Virtual relationships in social media

Cards (11)

  • Walther 1996 proposed the hyper personal model and suggested virtual relationships can develop very quickly as self-disclosure happens earlier so they become more intense and intimate. They can also end quicker because the underlying trust and knowledge of the other person is lacking.
  • The hyper personal model suggests that virtual relationships are more personal and have greater self-disclosure than face to face.
  • Sproull and Kiesler 1986 suggests virtual relationships lack cues such as physical appearance or our emotional state which can lead to a person loosing their identity and acting in a way they wouldn’t normally. As a result, virtual relationships involve aggressive and blunt communication which leads to a reluctance in self-disclosure. This is known as de-individualism.
  • Jourard 1971 claimed self-disclosure in virtual relationships involves the individual presenting an edited version of themselves to others.
  • A gate is a feature that could interfere with the development of a face-to-face relationship.
  • In virtual relationships, there is an absence of gates which normally limit the opportunities for the less attractive, shy or less socially skilled to form relationships in face-to-face encounters.
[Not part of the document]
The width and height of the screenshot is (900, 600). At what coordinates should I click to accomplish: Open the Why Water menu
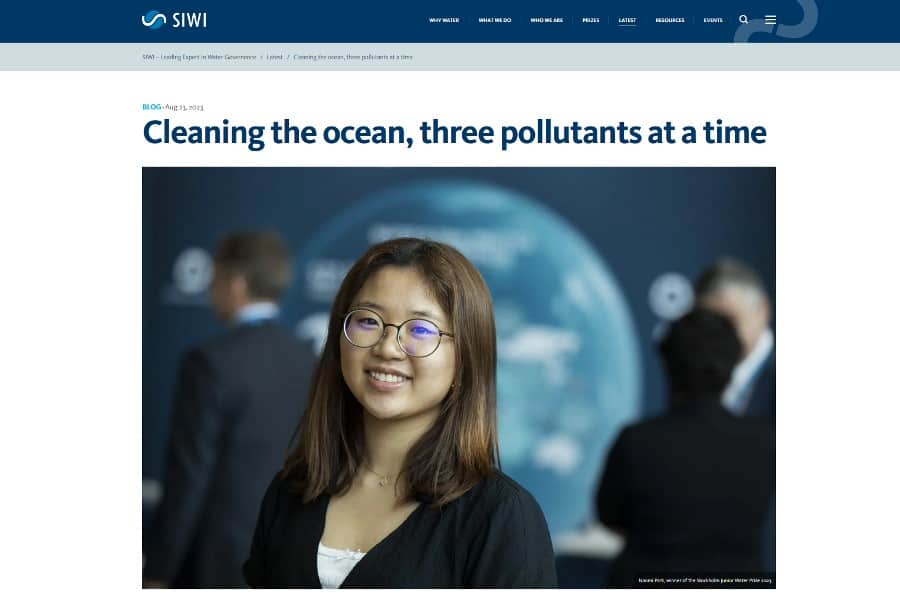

These gates can remain hidden which allows for self-disclosure and intimacy to develop and the gate may then be revealed but because of the self-disclosure it doesn’t matter as much now.
  • Yurchisin et al 2005 interviewed 11 online daters and found they tended to give accounts of both their real and better selves in dating profiles as a way of attracting potential partners.
  • Research support for positive impact of virtual environments in developing romantic relationships. Rosenfeld and Thomas 2012 studied 4000 participants and found 71.8% of those who were married or had a romantic partner had internet access in contrast with 35.9% of those without internet access. This is positive as it suggests virtual environments help people establish and maintain romantic relationships.
  • Supporting evidence for absence of gating. McKenna and Bargh 2000 studied online communications of shy, lonely and socially anxious people and found they were able to express their true selves more than in face-to-face situations. Also, 71% of relationships initially formed by shy people online lasted at least two years compared to 49% of relationships formed face-to-face. This suggests that shy people benefit from virtual relationships, presumably because the gating that obstructs face-to-face relationships is absent online.
  • Culture bias. Research into virtual relationships is mostly based on experiences of Western couples and this cannot be applied to all countries where internet technology is not readily available. Also, attitudes to self-disclosure vary. Nakanishi 1986 found women in Japanese cultures prefer lower levels of self-disclosure. This is problematic as level of self-disclosure depends on cultural norms which may affect online communication styles, lowering research validity.
  • Gender differences. McKenna et al 2002 found women tended to rate relationships formed online as more intimate and valued self-disclosure more highly than men whereas men rated online relationships as less close than face-to-face ones. This is problematic as research into virtual relationships may show alpha bias.